He was converted, but when he tried to become a member of the church, he was rejected the first time around because they asked him this question: “What has Jesus Christ done for us?” and of course the kid was nervous, but he said, “Well, I think that Jesus has done a great deal for us, but I cannot think of anything in particular right now,” so they said, “Okay, we need to wait.” And by the way, when you become a member of Moody Church, if you give that answer we’ll ask you to wait as well before you become a member, but the next year he did become a member.

Now he wanted to go to Chicago. He’s only nineteen years of age, but he has this great desire to go West, so for five dollars he buys a train ticket and comes here to Chicago because he has another uncle who works in the shoe business, and when Moody came here it was with one desire, and that was to earn $100,000, which in the 1850s was huge. We’re talking millions in our money, and he set about to do it, but he also became a member of the Plymouth Street Congregational Church here in the city, and he asked if he could teach Sunday school, and they said no. You have to understand he was uneducated. His grammar was atrocious, and so they said no, but they said he could get some of his young people in the church, so he rented four pews. In those days you rented pews, and he filled them with these kids, and the other members of the church were not too happy because of some of the smells that came from those four pews, and some of the rowdiness of the kids, but Moody said, “It’s okay if I don’t teach Sunday School, as long as I can bring some of these young people to others who can teach them.” There was a great revival going on here in Chicago at that time. We’re in 1858. Metropolitan Hall, which no longer exists (It was right across the street from the Thompson Center; I checked this out years ago), was filled for prayer every noon. I went across the street to the Historical Society many years ago and looked at the old microfilms of the Chicago newspapers to see what God did, and that’s a phenomenal story.

Moody attended these meetings and he wrote back to his mother and said, “Oh Mother, I go to meeting every night. Pray that it will continue until every knee is bowed.”
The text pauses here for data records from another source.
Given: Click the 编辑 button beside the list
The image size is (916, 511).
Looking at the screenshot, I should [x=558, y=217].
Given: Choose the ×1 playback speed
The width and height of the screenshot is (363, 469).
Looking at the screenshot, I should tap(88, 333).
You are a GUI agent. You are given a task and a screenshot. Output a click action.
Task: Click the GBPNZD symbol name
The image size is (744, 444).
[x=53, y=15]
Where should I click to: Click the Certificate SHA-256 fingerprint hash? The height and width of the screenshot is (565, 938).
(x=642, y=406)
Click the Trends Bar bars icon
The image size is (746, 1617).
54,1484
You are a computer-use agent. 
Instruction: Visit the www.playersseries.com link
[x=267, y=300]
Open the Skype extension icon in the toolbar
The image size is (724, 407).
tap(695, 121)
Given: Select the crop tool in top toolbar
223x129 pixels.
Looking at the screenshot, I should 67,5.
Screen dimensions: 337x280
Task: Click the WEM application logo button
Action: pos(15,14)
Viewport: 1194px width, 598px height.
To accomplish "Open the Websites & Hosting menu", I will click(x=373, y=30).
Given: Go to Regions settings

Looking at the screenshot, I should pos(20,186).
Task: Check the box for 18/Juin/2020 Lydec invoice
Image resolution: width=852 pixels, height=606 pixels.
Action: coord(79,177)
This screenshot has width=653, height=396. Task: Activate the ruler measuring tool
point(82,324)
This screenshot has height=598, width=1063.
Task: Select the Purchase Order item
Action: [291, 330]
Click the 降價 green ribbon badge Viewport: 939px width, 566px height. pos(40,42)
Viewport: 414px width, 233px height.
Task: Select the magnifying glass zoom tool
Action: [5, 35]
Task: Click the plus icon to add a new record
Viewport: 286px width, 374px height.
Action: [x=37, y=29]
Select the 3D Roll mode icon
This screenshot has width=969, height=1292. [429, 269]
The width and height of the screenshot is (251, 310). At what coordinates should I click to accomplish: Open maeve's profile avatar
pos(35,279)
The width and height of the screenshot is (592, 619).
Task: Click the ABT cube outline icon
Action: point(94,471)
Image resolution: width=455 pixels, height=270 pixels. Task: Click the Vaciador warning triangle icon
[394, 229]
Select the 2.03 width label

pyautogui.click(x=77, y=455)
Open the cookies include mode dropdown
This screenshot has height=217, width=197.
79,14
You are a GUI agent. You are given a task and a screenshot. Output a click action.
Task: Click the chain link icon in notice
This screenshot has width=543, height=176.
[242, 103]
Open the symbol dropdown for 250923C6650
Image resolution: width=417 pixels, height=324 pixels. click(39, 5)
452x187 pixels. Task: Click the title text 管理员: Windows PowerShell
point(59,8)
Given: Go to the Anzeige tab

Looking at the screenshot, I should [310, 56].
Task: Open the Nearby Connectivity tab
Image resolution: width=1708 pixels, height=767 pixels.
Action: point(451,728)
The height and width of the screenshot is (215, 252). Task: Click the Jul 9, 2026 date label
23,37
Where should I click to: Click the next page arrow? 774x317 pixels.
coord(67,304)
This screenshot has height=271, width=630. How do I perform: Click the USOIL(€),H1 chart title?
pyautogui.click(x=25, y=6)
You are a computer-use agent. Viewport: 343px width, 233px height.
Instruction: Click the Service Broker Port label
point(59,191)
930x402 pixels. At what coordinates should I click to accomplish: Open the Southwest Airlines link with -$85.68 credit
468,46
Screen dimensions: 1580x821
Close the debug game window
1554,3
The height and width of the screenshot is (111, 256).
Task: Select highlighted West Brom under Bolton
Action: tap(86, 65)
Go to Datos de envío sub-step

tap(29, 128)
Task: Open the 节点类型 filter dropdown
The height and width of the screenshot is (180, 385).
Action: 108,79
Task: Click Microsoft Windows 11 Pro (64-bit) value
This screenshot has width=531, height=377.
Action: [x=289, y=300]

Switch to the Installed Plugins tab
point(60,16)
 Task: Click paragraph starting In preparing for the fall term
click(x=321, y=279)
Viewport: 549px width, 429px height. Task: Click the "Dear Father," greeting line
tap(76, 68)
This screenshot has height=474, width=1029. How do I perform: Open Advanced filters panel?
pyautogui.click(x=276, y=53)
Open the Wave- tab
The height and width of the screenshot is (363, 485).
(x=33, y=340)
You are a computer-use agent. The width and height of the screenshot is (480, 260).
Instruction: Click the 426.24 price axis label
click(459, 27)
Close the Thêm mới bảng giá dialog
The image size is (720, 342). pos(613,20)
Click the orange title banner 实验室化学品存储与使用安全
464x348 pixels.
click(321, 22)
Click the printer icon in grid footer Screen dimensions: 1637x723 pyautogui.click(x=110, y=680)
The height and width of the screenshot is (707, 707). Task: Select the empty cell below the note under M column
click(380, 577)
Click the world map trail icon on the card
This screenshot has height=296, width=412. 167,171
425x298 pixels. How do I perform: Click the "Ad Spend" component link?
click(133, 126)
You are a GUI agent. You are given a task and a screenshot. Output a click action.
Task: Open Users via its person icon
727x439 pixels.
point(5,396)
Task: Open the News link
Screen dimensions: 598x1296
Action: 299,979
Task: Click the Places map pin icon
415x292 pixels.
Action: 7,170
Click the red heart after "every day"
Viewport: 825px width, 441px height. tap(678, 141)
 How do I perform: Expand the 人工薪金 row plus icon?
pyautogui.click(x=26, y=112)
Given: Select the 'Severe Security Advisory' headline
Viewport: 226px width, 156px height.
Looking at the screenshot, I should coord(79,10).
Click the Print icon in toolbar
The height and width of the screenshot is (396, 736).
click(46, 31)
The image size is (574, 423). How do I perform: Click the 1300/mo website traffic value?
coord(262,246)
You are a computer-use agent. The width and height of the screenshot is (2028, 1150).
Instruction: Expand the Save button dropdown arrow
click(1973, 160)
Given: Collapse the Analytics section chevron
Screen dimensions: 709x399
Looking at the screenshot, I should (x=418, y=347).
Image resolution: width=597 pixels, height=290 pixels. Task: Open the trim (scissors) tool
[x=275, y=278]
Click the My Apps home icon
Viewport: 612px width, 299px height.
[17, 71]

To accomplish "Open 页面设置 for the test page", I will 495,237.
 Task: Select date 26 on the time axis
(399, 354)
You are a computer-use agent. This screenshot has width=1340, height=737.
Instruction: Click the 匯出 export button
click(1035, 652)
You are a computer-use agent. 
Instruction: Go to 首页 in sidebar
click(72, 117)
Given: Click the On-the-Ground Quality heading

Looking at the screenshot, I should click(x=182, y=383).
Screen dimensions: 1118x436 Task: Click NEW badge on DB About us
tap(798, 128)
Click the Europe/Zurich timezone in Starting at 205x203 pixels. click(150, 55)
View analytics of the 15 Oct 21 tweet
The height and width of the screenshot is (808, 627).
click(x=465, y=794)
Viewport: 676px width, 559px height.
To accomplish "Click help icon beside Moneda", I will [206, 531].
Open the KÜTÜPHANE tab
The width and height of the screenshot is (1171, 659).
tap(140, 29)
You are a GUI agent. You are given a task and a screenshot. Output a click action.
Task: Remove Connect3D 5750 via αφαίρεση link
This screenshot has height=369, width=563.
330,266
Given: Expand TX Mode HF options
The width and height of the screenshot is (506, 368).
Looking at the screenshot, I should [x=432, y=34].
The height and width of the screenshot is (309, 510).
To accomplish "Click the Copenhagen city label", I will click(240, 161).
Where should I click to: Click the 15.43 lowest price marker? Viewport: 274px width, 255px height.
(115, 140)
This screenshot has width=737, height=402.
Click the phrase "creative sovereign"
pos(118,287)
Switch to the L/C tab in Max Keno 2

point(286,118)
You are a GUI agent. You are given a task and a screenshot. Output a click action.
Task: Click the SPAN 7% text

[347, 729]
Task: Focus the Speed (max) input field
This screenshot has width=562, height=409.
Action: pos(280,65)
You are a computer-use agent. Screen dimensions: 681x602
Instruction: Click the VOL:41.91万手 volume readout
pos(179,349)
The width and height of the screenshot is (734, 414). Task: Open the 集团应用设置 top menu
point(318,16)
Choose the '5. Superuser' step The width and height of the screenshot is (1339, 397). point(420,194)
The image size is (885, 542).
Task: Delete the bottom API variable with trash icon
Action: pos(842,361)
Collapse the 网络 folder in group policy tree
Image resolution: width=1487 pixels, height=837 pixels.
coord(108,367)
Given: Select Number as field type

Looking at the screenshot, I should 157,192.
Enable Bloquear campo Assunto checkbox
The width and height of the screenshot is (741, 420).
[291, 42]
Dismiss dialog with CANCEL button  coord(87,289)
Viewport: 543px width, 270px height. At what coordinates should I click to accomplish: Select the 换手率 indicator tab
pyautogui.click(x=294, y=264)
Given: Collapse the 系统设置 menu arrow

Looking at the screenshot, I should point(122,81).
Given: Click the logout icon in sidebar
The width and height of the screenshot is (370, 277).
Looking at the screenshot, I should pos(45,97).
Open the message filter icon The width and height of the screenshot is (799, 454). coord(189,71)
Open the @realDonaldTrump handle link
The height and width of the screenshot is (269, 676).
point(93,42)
But Moody then began to work at a mission that was located where Moody Bible [Institute] is today, but he was still unhappy, and the reason is because even this mission did not minister to the poorest of the poor, so he went to what was known in those days as The Sands. The Sands was an area along Lake Michigan. This was the worst part of Chicago. It was known as a little hell. Chicagoans didn’t go there. Even the police only gave it scant attention. Someone said, regarding this place, “It can be described with bad women and worse men who had fallen too low to feel at home anywhere else,” and that’s where Moody began to minister because he said, “Nobody here will complain if I don’t know how to speak properly and if I don’t know how to read.” So he rented an abandoned saloon and had meetings there every Sunday evening for these kids.

The kids didn’t want to come, so he used sugar candy; he used pony rides to try to try to entice them with various contests. He also used pennies that he would give them, and eventually the kids began to come. Now he was criticized. He was criticized because the people said, “You’re bribing kids to come to your Sunday school,” and he defended it and said, “What difference is that than having a wonderful choir and beautiful architecture to try to entice people to come to church?” Moody didn’t care, even though he was criticized for what was known as candy missionary sugar that he was using with the children.

A man from Peoria by the name of Reynolds came to visit the Sunday school, and he said, “There was Moody (and these are his words) with a little Negro boy on his lap next to candlelight, and Moody was trying to read the story in the Bible of the prodigal son, but stumbling over the words and missing some because he didn’t know them.”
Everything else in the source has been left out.